I have a pandas on spark dataframe with 8 million rows and 20 columns. It took 3.48 minutes to run df.shape and it takes. It also takes a long time to run df.head took 4.55 minutes . By contrast df.var1.value_counts().reset_index() took only 0.18 seconds.

I am a bit surprised that shape and head - simplest of the dataframe functions - take this long. I would assume that value_counts should take longer because if var1 values are split over different nodes then data shuffle is needed. shape is a simple count whereas head is a simple fetch of 5 rows from any node.

Am I doing something wrong? Is there a documentation on best practices and guidance on how to use Spark Pandas API

3 REPLIES 3

Hubert-Dudek
Esteemed Contributor III

Be sure to import as "import pyspark.pandas as ps"

Please compare times with similar operations on the usual spark first. There can be multiple problems related to the dataset.
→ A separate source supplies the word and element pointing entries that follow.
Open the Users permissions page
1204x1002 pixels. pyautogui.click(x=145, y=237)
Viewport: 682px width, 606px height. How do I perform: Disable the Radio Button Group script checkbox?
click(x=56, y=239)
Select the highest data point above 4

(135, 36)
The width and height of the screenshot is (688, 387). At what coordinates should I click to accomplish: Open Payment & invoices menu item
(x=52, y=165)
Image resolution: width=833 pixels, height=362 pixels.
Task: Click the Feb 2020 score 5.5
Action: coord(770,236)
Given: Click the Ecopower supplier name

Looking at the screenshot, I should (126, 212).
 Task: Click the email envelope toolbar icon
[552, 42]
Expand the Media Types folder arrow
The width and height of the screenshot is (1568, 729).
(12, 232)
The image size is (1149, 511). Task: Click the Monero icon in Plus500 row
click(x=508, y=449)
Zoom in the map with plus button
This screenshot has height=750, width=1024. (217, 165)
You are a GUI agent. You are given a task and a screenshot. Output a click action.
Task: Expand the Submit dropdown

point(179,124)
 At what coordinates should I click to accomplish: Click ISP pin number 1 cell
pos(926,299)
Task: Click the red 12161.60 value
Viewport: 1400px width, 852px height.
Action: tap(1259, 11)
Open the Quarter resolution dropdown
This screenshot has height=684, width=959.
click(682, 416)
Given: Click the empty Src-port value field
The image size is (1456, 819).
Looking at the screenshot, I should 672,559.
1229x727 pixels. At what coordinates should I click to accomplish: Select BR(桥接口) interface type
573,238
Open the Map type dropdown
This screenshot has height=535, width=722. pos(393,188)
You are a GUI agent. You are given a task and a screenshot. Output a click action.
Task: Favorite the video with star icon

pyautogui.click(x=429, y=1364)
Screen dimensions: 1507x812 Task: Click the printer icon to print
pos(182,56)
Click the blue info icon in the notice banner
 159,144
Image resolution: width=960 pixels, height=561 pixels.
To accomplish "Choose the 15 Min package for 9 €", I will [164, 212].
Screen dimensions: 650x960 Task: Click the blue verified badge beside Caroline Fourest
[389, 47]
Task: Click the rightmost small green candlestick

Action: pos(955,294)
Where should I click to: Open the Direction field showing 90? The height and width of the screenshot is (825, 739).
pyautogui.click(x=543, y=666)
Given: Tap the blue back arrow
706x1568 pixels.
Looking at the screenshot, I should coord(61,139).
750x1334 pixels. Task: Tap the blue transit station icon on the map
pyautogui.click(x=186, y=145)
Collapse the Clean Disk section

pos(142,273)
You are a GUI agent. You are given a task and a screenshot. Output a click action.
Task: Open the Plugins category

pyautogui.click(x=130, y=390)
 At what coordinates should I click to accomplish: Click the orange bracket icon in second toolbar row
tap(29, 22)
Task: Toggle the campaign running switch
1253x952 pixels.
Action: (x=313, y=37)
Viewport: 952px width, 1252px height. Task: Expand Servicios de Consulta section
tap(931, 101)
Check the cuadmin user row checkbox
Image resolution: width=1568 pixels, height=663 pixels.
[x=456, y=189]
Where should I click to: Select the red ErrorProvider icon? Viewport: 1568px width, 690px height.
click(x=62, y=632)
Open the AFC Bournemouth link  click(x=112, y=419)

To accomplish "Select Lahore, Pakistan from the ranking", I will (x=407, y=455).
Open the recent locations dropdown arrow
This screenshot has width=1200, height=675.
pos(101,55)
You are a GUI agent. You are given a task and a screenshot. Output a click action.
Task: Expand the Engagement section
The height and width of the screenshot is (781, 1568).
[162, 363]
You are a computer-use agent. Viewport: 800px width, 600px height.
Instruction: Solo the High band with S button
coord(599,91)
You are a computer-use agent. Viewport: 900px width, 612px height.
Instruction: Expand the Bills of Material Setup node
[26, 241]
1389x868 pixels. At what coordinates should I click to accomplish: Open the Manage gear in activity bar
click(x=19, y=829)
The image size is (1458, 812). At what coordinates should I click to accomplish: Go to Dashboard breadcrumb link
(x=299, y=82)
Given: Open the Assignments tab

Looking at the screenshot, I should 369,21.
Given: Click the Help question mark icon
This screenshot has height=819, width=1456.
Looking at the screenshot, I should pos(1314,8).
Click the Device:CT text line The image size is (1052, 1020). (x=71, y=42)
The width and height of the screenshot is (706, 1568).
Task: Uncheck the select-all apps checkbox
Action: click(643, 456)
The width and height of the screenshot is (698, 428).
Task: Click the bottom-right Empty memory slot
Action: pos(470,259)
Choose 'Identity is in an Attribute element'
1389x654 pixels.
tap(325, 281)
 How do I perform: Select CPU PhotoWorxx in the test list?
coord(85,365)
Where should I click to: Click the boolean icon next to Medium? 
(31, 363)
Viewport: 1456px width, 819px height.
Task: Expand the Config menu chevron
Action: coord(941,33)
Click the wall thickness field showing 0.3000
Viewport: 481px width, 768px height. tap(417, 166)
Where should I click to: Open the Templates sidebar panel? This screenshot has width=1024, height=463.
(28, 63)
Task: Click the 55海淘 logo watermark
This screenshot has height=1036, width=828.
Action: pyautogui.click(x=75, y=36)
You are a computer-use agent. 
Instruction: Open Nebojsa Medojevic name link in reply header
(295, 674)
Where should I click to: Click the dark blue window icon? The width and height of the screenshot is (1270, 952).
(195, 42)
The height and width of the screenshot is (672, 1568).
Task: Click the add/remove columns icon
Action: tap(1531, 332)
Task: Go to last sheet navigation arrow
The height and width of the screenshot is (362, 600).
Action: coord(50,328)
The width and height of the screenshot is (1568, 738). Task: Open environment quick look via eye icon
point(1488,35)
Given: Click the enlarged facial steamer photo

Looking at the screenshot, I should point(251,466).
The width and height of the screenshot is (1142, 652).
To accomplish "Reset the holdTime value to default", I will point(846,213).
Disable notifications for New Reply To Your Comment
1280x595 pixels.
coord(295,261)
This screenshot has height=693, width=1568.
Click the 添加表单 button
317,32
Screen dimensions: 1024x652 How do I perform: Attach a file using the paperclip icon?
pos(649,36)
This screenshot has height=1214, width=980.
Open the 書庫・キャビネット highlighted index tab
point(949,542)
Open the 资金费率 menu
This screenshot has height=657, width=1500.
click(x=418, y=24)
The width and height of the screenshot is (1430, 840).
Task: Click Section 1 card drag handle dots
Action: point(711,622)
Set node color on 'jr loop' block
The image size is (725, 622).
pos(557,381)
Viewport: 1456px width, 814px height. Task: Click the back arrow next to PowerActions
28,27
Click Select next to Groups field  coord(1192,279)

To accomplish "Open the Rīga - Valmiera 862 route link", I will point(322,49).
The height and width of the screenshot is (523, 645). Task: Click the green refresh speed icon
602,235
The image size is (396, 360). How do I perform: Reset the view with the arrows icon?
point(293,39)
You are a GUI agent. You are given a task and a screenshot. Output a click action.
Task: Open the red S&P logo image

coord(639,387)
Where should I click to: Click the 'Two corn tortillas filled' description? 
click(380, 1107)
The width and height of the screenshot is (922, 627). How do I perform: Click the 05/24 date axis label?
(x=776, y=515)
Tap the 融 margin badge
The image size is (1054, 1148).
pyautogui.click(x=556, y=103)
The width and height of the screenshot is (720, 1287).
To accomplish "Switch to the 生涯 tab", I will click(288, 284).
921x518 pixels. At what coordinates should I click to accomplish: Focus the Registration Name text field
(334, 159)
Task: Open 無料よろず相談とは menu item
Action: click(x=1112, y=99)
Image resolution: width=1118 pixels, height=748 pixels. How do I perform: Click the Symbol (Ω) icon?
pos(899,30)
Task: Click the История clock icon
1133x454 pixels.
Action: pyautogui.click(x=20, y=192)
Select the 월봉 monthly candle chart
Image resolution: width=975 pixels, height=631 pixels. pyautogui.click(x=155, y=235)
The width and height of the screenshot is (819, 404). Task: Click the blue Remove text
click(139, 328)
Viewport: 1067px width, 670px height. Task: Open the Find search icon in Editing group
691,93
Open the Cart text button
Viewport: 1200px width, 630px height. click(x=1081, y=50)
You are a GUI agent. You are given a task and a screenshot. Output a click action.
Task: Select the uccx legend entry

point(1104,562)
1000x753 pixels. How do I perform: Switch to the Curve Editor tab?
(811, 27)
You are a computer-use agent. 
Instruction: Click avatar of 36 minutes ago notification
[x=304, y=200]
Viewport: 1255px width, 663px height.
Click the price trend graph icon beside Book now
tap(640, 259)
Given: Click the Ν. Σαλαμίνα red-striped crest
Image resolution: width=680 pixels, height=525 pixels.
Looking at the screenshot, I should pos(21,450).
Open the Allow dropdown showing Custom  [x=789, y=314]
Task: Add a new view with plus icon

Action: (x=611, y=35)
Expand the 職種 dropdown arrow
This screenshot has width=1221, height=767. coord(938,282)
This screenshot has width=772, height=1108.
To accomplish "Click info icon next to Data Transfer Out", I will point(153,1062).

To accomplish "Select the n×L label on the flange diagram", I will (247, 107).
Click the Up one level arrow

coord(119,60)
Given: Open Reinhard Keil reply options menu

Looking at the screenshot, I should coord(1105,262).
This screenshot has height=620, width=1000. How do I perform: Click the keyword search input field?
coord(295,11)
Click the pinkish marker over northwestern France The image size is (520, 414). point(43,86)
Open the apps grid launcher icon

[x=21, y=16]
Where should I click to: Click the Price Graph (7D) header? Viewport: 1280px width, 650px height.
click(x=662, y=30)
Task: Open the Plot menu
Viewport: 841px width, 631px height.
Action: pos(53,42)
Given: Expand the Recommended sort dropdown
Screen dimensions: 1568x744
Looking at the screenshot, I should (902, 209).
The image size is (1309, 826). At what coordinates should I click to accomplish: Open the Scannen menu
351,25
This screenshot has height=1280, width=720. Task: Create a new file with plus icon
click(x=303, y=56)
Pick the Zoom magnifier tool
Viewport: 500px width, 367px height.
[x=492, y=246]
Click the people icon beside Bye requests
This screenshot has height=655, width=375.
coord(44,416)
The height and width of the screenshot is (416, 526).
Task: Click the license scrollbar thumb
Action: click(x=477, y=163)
  • Look for data skews; some partitions can be huge, some small because of incorrect partitioning. You can use Spark UI to do that but also debug your code a bit (get getNumPartitions()) especially, SQL can divide it unequally to partitions (there are settings in connector lowerBound, etc.). You could try to have a number of partitions as workers cores multiplied by X (so they will be processed step by step in the queue). When data is processed, your partitions should be ft in RAM.
  • Increase shuffle size spark.sql.shuffle.partitions default is 200 try bigger. It would be best if you calculated it as data size divided by the size of the partition,
  • increase the size of the driver to be two times bigger than the executor (but to get the optimal size, please analyze load - in databricks on cluster tab look to Metrics there is Ganglia or even better integrate datadog with cluster),
  • Check wide transformations. Such transformations must shuffle data between partitions and group them to do only one shuffle. Suppose a shuffle happens (for example, getting the field's average value from the whole dataset will require data from all partitions). Remember that partitions are moving between workers using the network. There is already a partition in memory on workers, and there should be enough operation memory for incoming data. Writing to disk if there is no memory can be the bottleneck (check disk spills in Spark UI)
  • If you need to filter data, if possible, do it after reading from SQL so it will be predicative push and add where in SQL query.
  • Make sure that everything runs in a distributed way, specially UDF. It would help if you used vectorized pandas udfs so that they will run on executors. Don't use collect etc.
  • Sometimes (but I bet it is not that case), I process big data as a stream as it is easier with big data sets. In that scenario, you would need Kafka (which can be a confluent cloud) between SQL and Databricks.
  • Regarding infrastructure, use more workers and check that your ADLS is connecting through a private link. Monitor save progress in a folder. You can also use premium ADLS which is faster.

colinsorensen
New Contributor III

Corroborating Vik's experience. Head() and shape() are extremely slow, along with info().

Hubert provides some suggestions but I don't think any explain why such basic functions aren't performing when other functions can run in a half a second.

PeterDowdy
New Contributor II

The reason why this is slow is because pandas needs an index column to perform `shape` or `head`. If you don't provide one, pyspark pandas enumerates the entire dataframe to create a default one. For example, given columns A, B, and C in dataframe `df` with a million rows, then `df.pandas_api().head()` will take a long time, but `df.pandas_api(index_col='A').head()` will complete quickly.